Yashushi Akashi was the civilian director of the United Nations Transitional Authority in Cambodia, which came to be known as UNTAC. Sitting next to him was Maj. Gen. John Sanderson of Australia, the mission’s military commander. A truck full of reporters followed just behind. Eventually, they reached a Khmer Rouge “checkpoint.” More precisely, they looked out their windows at one young Khmer Rouge soldier standing beside a single crooked bamboo pole propped up on sticks to simulate a roadblock.
Akashi and Sanderson asked to pass. They were on their way to meet up with a new Dutch military unit that was trying to cross the border from Thailand. The policeman, not even eighteen years old, told Akashi and Sanderson that he was not authorized to let them through. They tried to reason with the boy, but he was insistent. He didn’t have permission to let them pass.
Finally, the United Nations officials just turned around and drove back to Phnom Penh. There, they blustered and bleated about this grave affront. “We take this act quite seriously,” Akashi declared before issuing his ultimate threat:
I’m going to tell the Security Council!
 
The world watched with sky-high expectations as the United Nations arrived in Cambodia. This was the
new
UN, after all, taking on a mission more ambitious and more expensive than anything it had ever tried before, in a brave new world of comity and cooperation—Russia, China, and the United States all working together. Still, no one outside the high halls of government realized that from the day all parties signed the Paris Peace Accords, the preeminent concern was actually “Who’s going to pay for this?”

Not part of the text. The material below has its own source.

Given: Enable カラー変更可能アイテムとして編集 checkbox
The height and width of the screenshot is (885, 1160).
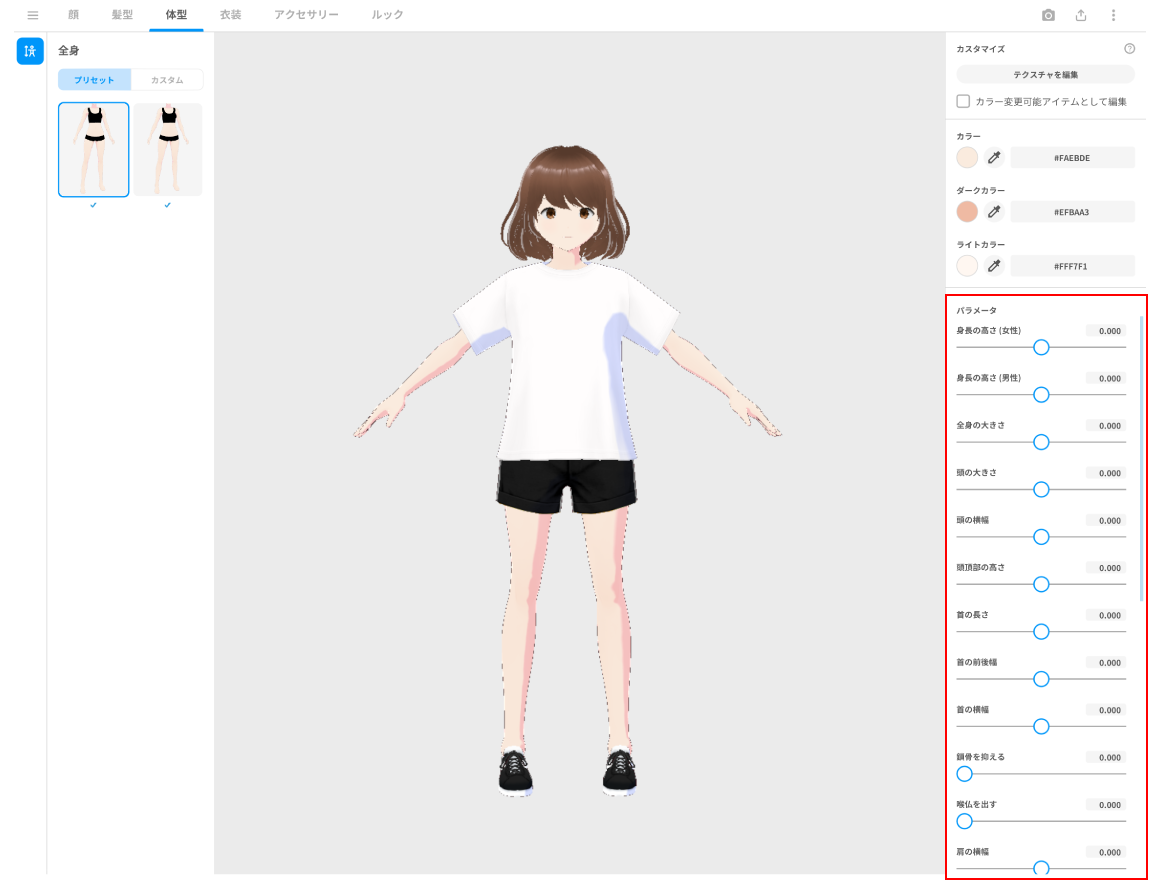Looking at the screenshot, I should (963, 101).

Britain complained the loudest, though American officials, too, made it plain that the price tag looked to be far too high. Bolton was the key official in this debate. As the assistant secretary of state for international organizations, he was the bridge between the UN and the State Department, which would have to come up with the money. “What happened was that we learned that the cost would be unbelievable,” Bolton said. “Since the UN had never undertaken a mission of this magnitude, there were no precedents—and the estimates that came in were in the billions. And this happened as it became more and more clear that the Khmer Rouge was not really a military threat to anyone after all.”